Genetics of adaptation to toxic environments

SUMMARY Resistance to toxins often evolves via major effect mutations in the target protein. Theory predicts that these major effect mutations carry fitness costs, which are subsequently resolved or ameliorated via compensatory mutations. Yet, characterization of compensatory mutations has remained elusive because their testing has

been hampered by a lack of tools. With the advent of genome sequencing and genome engineering, we can now identify candidate compensatory mutations and rigorously test them in vivo. Here, I propose to use Drosophila subobscura as a new model system to fully characterize compensatory mutations ameliorating

neuronal costs of toxin resistance mutations in ATPα (α-subunit of the Na+, K+-ATPase).
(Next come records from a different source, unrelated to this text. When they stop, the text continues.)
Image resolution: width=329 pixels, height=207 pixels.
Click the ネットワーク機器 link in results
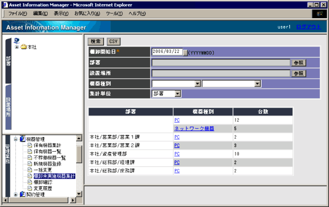[x=194, y=129]
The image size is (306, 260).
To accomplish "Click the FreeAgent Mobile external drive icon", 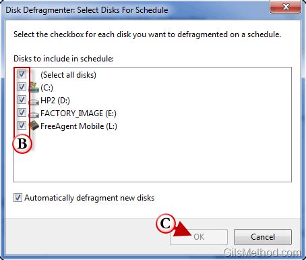I will 34,126.
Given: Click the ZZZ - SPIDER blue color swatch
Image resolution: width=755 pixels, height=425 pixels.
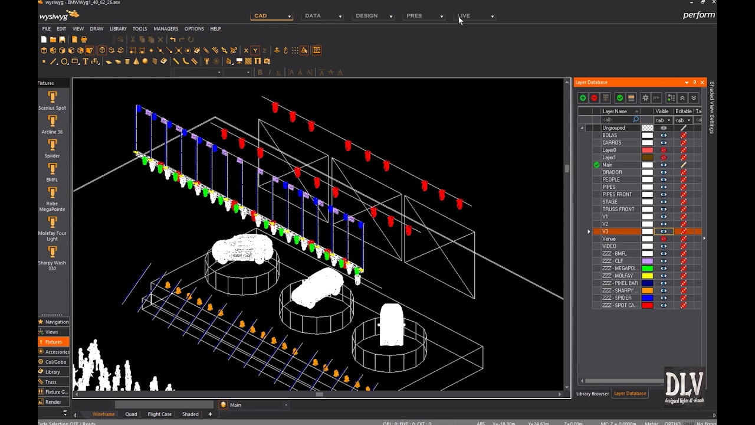Looking at the screenshot, I should coord(647,298).
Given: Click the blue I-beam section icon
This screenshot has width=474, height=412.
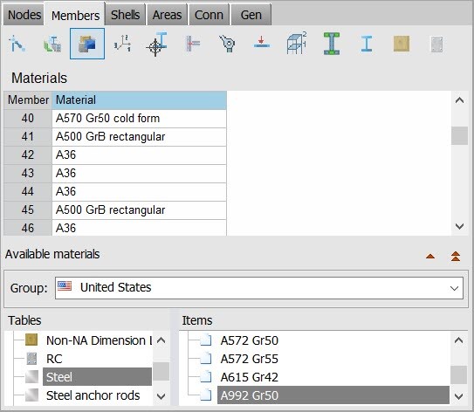Looking at the screenshot, I should [367, 44].
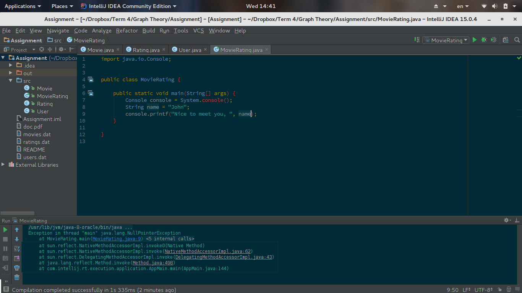The width and height of the screenshot is (522, 293).
Task: Click the Make Project build icon
Action: [417, 40]
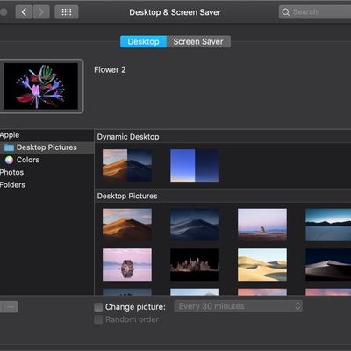Viewport: 351px width, 351px height.
Task: Select the Desktop Pictures folder icon
Action: tap(9, 147)
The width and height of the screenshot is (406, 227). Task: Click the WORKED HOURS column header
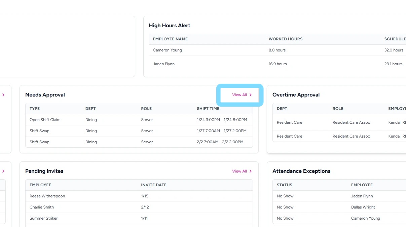point(286,39)
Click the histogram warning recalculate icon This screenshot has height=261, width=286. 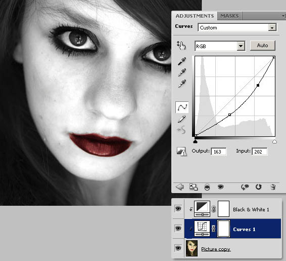[181, 152]
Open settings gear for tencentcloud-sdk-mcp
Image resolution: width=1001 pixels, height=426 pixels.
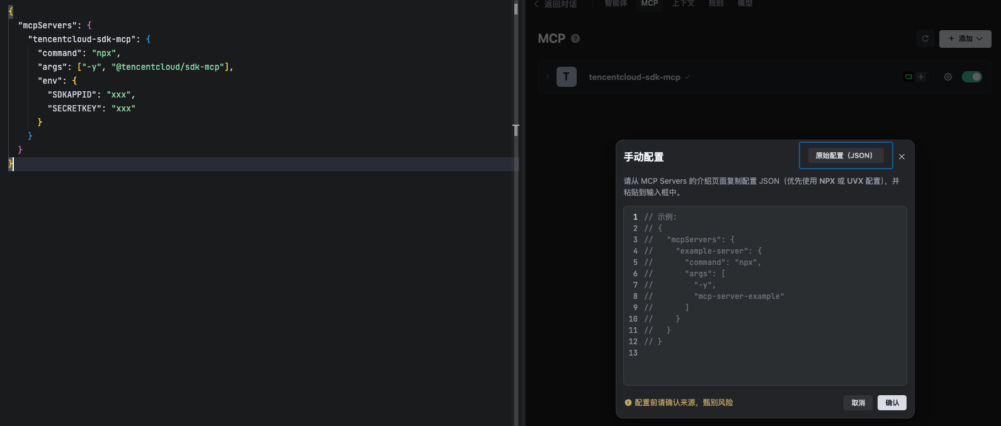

I will adopt both a candidate-based and an unbiased genome-wide approach to characterize compensatory mutations, which should allow me gain a complete view of compensatory evolution in Drosophila subobscura. During the K99

phase (first and second aims), I will adopt the candidate-based approach to explore compensatory mutations within the resistant ATPα alleles of D. subobscura. Under the first aim, I will employ a population genomic approach to identify candidate compensatory mutations within the resistant ATPα alleles. Under the second

aim, I will employ a genome engineering approach to characterize the candidate compensatory mutations from the first aim by editing them together with the resistance mutations in the sensitive ATPα allele of D. melanogaster. During the R00 phase (third and fourth aims), I will adopt the unbiased genome-wide approach

to explore compensatory mutations outside the resistant ATPα alleles of D. subobscura (“modifier locus”). Under the third aim, I will employ a genome engineering approach to introduce the resistant ATPα alleles of D. subobscura in a sensitive D. subobscura background to first validate the presence of a “modifier locus”. Under

the fourth aim, I will use gene mapping to characterize the modifier locus. The collective results of this project will provide a detailed picture where in the genome compensatory mutations evolve and in which order they evolve relative to the the resistance mutations. A K99 Award would allow me to receive training in population genomics and sequencing technologies and

provide time to extend my expertise in genome engineering and theory on the genetics of adaptation to toxic environments. The training phase of this proposal will be performed in the laboratory of Dr. Dmitri Petrov, which is ideal for exchanging exciting idea and learning population genomics as he is a leader in the

Drosophila population genomics of adaptation. Stanford and the the Department of Biology provide an excellent environment and facilities for the proposed work. My long term career goal is to establish my independent academic research laboratory where I will study the genetics of adaptation to toxic environments.